CONSIGNE
Recopiez le passage allant de la ligne contenant « 171x285 pixels. » jusqu'à la ligne contenant « Action: click(49, 34) », toutes deux comprises, en remplaçant « breadcrumb » par « navigation » sans rien changer d'autre. Omettez les images dans votre réponse.

DONNÉES À TRAITER
########################################
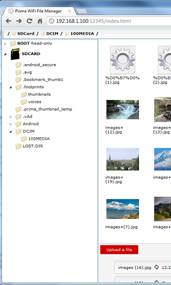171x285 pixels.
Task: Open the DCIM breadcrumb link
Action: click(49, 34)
########################################
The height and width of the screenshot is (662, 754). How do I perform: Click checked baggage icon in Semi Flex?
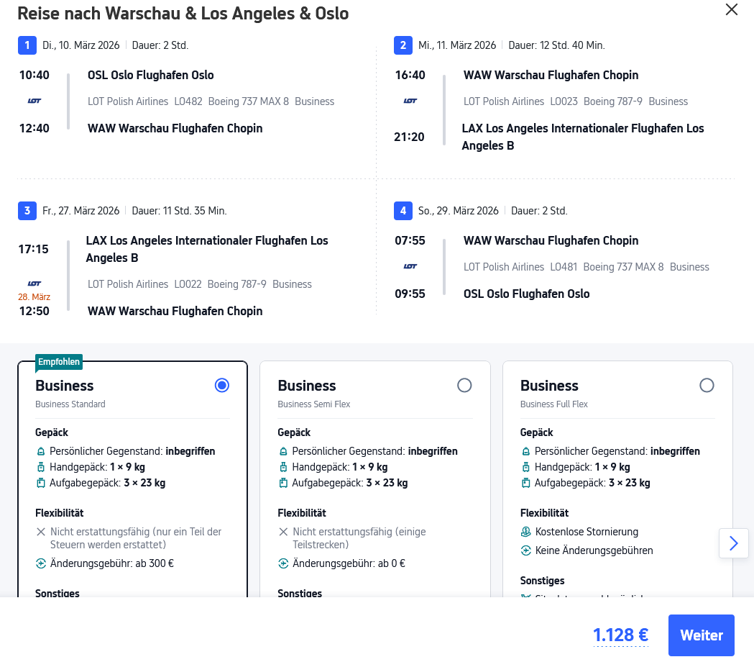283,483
########################################
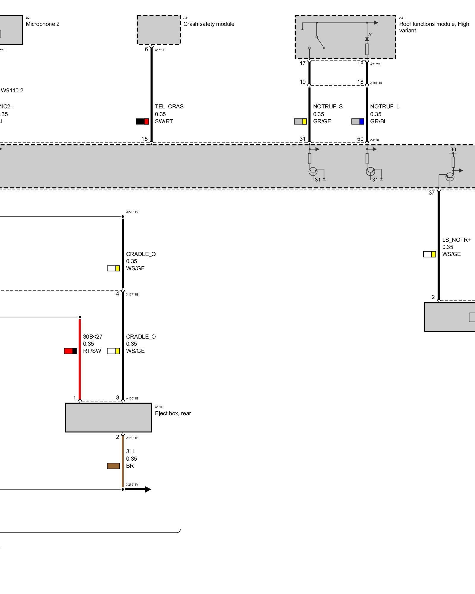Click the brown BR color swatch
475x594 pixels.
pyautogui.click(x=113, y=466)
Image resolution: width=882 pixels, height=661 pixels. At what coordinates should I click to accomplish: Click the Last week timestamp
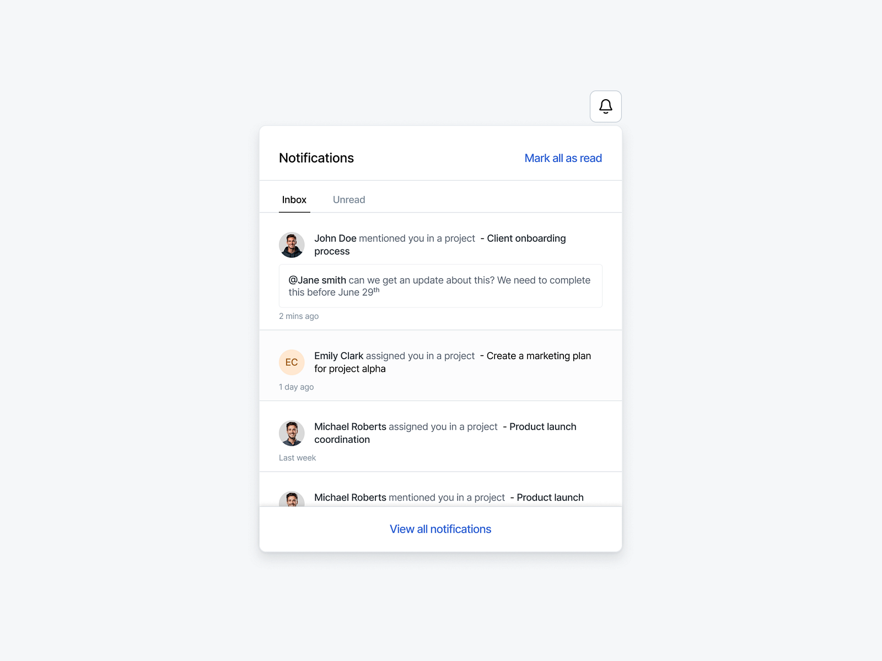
########################################
RÉPONSE CORRECTE
171x285 pixels.
Task: Open the DCIM navigation link
Action: click(49, 34)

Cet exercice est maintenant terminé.